• [TEXTE À LIRE]
..............................

Cette relation compliquée, alimentée par la rumeur incessante et irrationnelle, part du postulat selon lequel la France doit faire plus pour le Cameroun, et que si elle ne répond pas à cette attente, c’est que d’autres intérêts l’en détournent. En même temps, si elle intervient quelque part sur le continent, la réaction positive cédera vite la place au soupçon de néocolonialisme. Dans ce contexte, de quelque manière que la France agisse, elle suscite jalousie, rancœur ou méfiance. Si Ferdinand Ngoh Ngoh, secrétaire général de la présidence, avait naturellement tendance à relativiser les risques (283), votre Mission doit indiquer avoir senti une réelle préoccupation, qui ne vire certes pas à la psychose mais justifierait qu’un message soit passé aux autorités gouvernementales du pays pour éviter les dérapages éventuels, d’autant plus que, selon Marie-Emmanuelle Pommerolle (284), on perçoit ce sentiment dans tout le pays, pas uniquement chez les jeunes urbains ou dans les populations campagnardes, mais aussi chez les élites, et cela est lié aux manipulations internes au sein du RDPC ; ce pourrait être potentiellement dangereux en cas de crise, mais cela participe aussi d’une forme de ciment et joue comme un élément de la solidité du régime sur une thématique nationaliste.

..............................

• [DONNÉES FOURNIES]

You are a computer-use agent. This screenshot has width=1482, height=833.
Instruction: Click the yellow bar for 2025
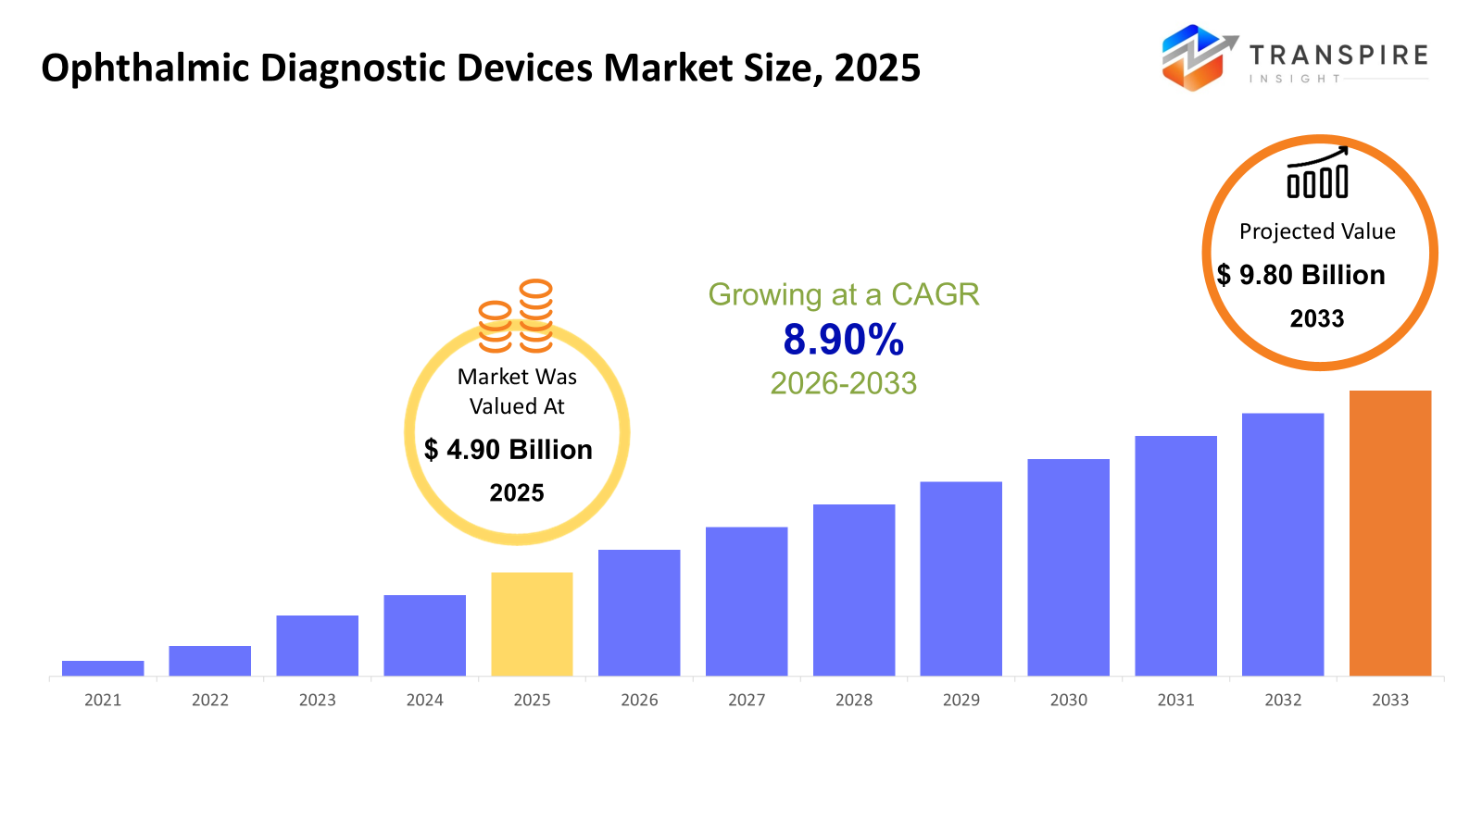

..............................

• [TRAVAIL À FAIRE]
A - Dans le texte sur les relations entre la France et le Cameroun, quelle fonction occupe Ferdinand Ngoh Ngoh ?
B - Pouvez-vous résumer en deux phrases le texte sur les relations entre la France et le Cameroun ?
C - Poursuivez le texte sur les relations entre la France et le Cameroun à partir de l'endroit où il s'arrête.
Les lignes n'ont aucun rôle à jouer ici.

• [RÉPONSES AUX CONSIGNES]
A - Il est secrétaire général de la présidence.

B - La relation entre la France et le Cameroun part du postulat que la France doit faire plus pour le pays, si bien que, quoi qu'elle fasse, elle suscite jalousie, rancœur ou méfiance, et toute intervention sur le continent éveille vite le soupçon de néocolonialisme. La Mission a senti une réelle préoccupation justifiant un message aux autorités gouvernementales, d'autant que, selon Marie-Emmanuelle Pommerolle, ce sentiment se perçoit dans tout le pays, jusque chez les élites, et pourrait être dangereux en cas de crise tout en contribuant à la solidité du régime.

C -
Le fait que notre pays ait actuellement une excellente image dans les cercles diplomatiques africains ne doit donc pas être considéré comme suffisant et la perception des populations est un élément qui doit être valorisé très soigneusement. La question du regard porté à nos forces armées sur le terrain, libératrices dans un premier temps, forces d’occupation dans un second, et rapidement, est un sujet important, si ce n’est majeur, sur lequel il faut porter une extrême attention, dans la mesure où elle conditionnera l’adhésion des populations africaines à la France, ou leur aliénation, pour des années. À cet égard, Laurent Bigot faisait remarquer qu’il nous est reproché d’apporter une réponse exclusivement militaire au terrorisme que, sur notre territoire, nous combattons par le droit. De sorte que la France est vue comme déniant le droit de se défendre à ceux qu’elle considère comme terroristes, alors que ces derniers ne sont pas perçus comme tels par les populations en raison de leurs actions en matière sociale, économique, sanitaire, etc., effectuées en substitution à l’État défaillant. Ce qui leur confère une véritable légitimité.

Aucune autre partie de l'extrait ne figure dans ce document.